Spring Batch Cheatsheet

1. Core Concepts

Job model

Job
- Container of one or more Steps; defines overall flow and restartability.
- Identified by name + JobParameters → produces a JobInstance.
JobInstance
- Logical run of a Job for a given parameter set (e.g. “EndOfDay for 2026-03-31”).
- A JobInstance can have multiple JobExecutions (re-runs with same params).
JobExecution
- One execution attempt of a JobInstance; holds BatchStatus, ExitStatus, timestamps, failure details.
- Persisted in BATCH_JOB_EXECUTION via JobRepository.
Step
- Single phase of work (tasklet or chunk), executed in sequence/flow within a Job.
- Has its own StepExecution per JobExecution.
StepExecution
- Execution attempt of a Step; has read/write/commit/skip counts, status, exceptions.
- Persisted to BATCH_STEP_EXECUTION.
════════
- Problem description:
Please answer these from the Spring Batch cheatsheet above, one answer per line:
1. In which table is a JobExecution persisted?
2. Along with its name, what identifies a Job and produces a JobInstance?
3. Which counts does a StepExecution have?

- Extracted material:
════════
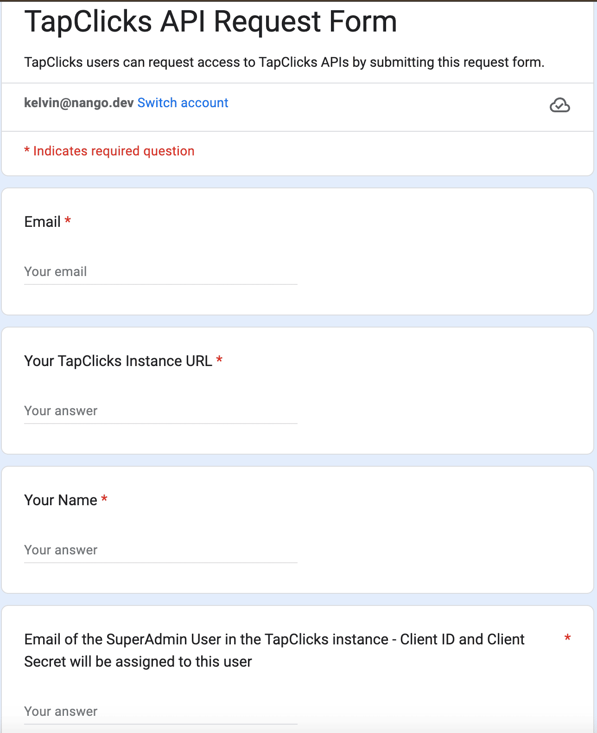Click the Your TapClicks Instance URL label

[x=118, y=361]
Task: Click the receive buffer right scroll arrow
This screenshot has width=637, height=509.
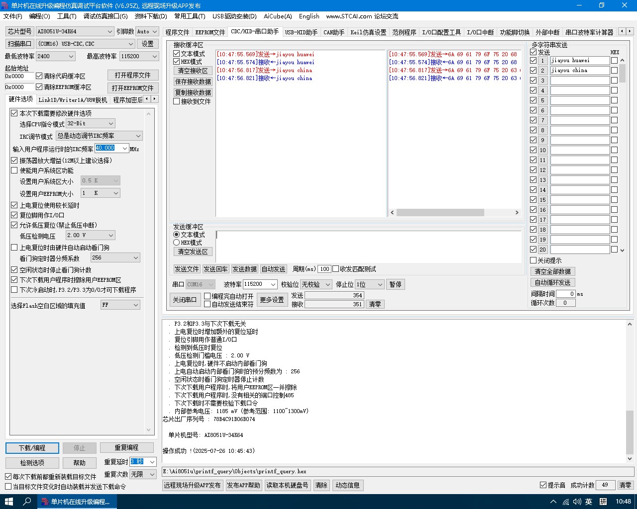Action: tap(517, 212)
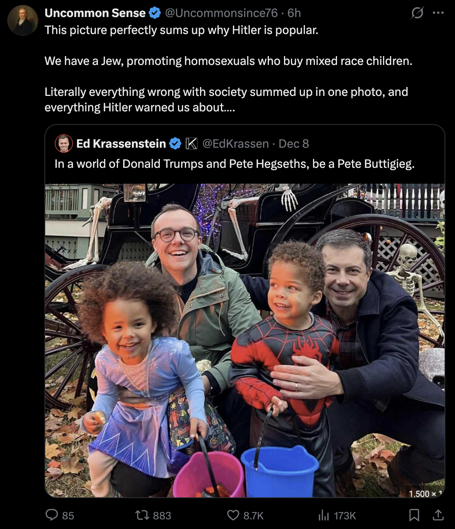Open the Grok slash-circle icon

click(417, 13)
════════
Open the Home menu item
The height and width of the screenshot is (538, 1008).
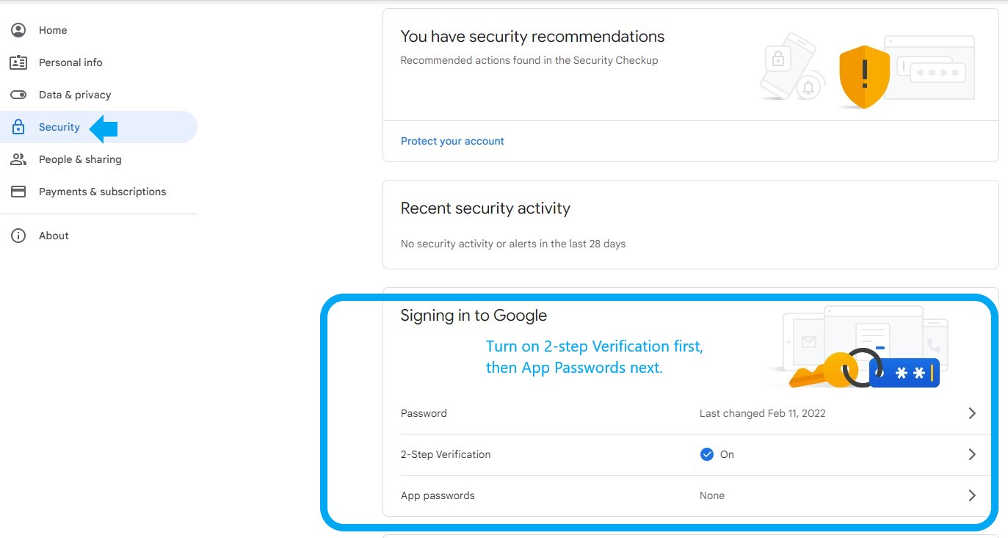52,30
════════
- The response:
1. BATCH_JOB_EXECUTION
2. JobParameters
3. Read, write, commit, and skip counts